De meeste oppervlakte-actieve stoffen in was- en schoonmaakmiddelen veroorzaken schuimvorming. Als ze niet snel worden afgebroken en in het oppervlaktewater terechtkomen kan er hinderlijk veel schuim op waterwegen ontstaan, vooral als het water daar in hevige beweging is. Vanwege het schuimprobleem ging de industrie in de vroege jaren 1960 op zoek naar snel biologisch afbreekbare oppervlakte-actieve stoffen.

Voor biologische afbraak zijn micro-organismen (bacteriën) nodig die de oppervlakte-actieve stoffen kunnen gebruiken als voedingsstoffen. In waterzuiveringsinstallaties wordt dit gegeven toegepast. In biologische waterzuiveringsinstallaties is de concentratie van micro-organismen zeer hoog en verloopt de biologische afbraak snel. De mate waarin en de snelheid waarmee dat gebeurt, hangen af van factoren als de doorlooptijd van het afvalwater in de installatie en de doelmatigheid waarmee deze werkt.

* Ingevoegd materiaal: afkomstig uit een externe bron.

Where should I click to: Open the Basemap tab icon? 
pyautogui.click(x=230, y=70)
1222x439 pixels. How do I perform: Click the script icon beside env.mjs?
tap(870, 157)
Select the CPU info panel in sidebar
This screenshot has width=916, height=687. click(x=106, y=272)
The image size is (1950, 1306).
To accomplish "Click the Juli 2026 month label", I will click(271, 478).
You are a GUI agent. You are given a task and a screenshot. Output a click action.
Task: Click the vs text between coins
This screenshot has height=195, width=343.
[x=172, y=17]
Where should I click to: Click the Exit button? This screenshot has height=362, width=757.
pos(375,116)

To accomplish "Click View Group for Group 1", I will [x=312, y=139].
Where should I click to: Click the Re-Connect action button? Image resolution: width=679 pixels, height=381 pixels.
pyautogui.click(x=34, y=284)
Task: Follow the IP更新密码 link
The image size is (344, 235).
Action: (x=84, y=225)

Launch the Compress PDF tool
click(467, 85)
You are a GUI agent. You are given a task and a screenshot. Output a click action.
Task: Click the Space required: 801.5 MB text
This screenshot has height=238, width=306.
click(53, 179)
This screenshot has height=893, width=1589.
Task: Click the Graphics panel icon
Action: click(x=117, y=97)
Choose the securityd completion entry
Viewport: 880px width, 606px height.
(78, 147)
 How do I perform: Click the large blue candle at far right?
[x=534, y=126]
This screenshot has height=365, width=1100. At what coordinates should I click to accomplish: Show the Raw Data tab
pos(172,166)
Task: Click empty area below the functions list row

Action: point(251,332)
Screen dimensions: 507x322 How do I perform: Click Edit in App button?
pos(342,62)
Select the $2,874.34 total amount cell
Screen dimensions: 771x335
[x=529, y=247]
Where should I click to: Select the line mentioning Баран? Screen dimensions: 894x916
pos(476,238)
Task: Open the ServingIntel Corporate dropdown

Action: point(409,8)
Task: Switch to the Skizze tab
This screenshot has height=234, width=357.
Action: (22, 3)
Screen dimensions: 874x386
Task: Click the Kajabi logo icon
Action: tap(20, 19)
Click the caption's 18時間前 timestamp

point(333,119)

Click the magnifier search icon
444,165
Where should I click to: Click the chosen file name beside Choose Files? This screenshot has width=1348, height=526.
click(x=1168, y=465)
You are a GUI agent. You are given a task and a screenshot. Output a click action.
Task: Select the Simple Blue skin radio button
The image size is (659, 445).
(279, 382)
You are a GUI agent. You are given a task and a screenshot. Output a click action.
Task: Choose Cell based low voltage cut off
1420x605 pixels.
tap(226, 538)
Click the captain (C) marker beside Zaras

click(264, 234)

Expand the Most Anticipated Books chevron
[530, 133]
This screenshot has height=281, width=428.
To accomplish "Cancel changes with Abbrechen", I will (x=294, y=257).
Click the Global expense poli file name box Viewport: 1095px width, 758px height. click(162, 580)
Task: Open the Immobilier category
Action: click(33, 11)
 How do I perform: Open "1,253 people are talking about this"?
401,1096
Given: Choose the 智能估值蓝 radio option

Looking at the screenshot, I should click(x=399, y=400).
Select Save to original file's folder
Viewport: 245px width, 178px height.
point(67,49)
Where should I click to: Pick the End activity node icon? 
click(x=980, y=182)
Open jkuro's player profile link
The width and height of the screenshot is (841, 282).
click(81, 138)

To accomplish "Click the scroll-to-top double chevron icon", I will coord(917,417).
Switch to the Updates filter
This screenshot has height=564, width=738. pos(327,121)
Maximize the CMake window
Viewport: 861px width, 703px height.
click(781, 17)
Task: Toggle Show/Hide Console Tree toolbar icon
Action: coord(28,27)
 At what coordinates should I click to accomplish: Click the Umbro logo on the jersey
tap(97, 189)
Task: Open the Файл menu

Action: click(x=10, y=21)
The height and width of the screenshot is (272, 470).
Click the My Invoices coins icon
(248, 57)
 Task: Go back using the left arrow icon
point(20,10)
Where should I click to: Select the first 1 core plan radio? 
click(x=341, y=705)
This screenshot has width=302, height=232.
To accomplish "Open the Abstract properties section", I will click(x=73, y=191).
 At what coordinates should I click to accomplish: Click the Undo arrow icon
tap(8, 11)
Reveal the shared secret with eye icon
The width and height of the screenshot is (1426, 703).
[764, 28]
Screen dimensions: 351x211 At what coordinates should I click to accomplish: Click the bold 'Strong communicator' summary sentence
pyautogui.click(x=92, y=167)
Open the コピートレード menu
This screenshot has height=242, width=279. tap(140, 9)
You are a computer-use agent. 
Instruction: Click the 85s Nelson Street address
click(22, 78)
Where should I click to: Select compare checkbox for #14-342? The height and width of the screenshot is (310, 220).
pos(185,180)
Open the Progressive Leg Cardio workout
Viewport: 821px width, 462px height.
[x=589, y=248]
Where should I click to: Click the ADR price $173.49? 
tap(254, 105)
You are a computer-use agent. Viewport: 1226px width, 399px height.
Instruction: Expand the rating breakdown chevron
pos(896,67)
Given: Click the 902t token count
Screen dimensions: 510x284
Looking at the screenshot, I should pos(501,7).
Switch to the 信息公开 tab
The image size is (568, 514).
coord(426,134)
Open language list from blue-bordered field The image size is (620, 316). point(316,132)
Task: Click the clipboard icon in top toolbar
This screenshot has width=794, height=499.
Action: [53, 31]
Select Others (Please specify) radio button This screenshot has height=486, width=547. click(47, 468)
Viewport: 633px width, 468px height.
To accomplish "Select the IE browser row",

Enzymwerking in wasmiddelen

[bewerken | brontekst bewerken]

De “biologische activiteit" van sommige textielwasmiddelen is iets heel anders. Dergelijke producten bevatten synthetisch vervaardigde natuur-identieke enzymen, die bepaalde soorten vlekken helpen verwijderen. Enzymwerking is van oorsprong een inwendig ontledingsproces van stoffen in levende wezens; bij biologische activiteit in wasmiddelen gaat het om de uitwendige ontleding, door de werking van synthetische enzymen, van vet- en eiwitvlekken.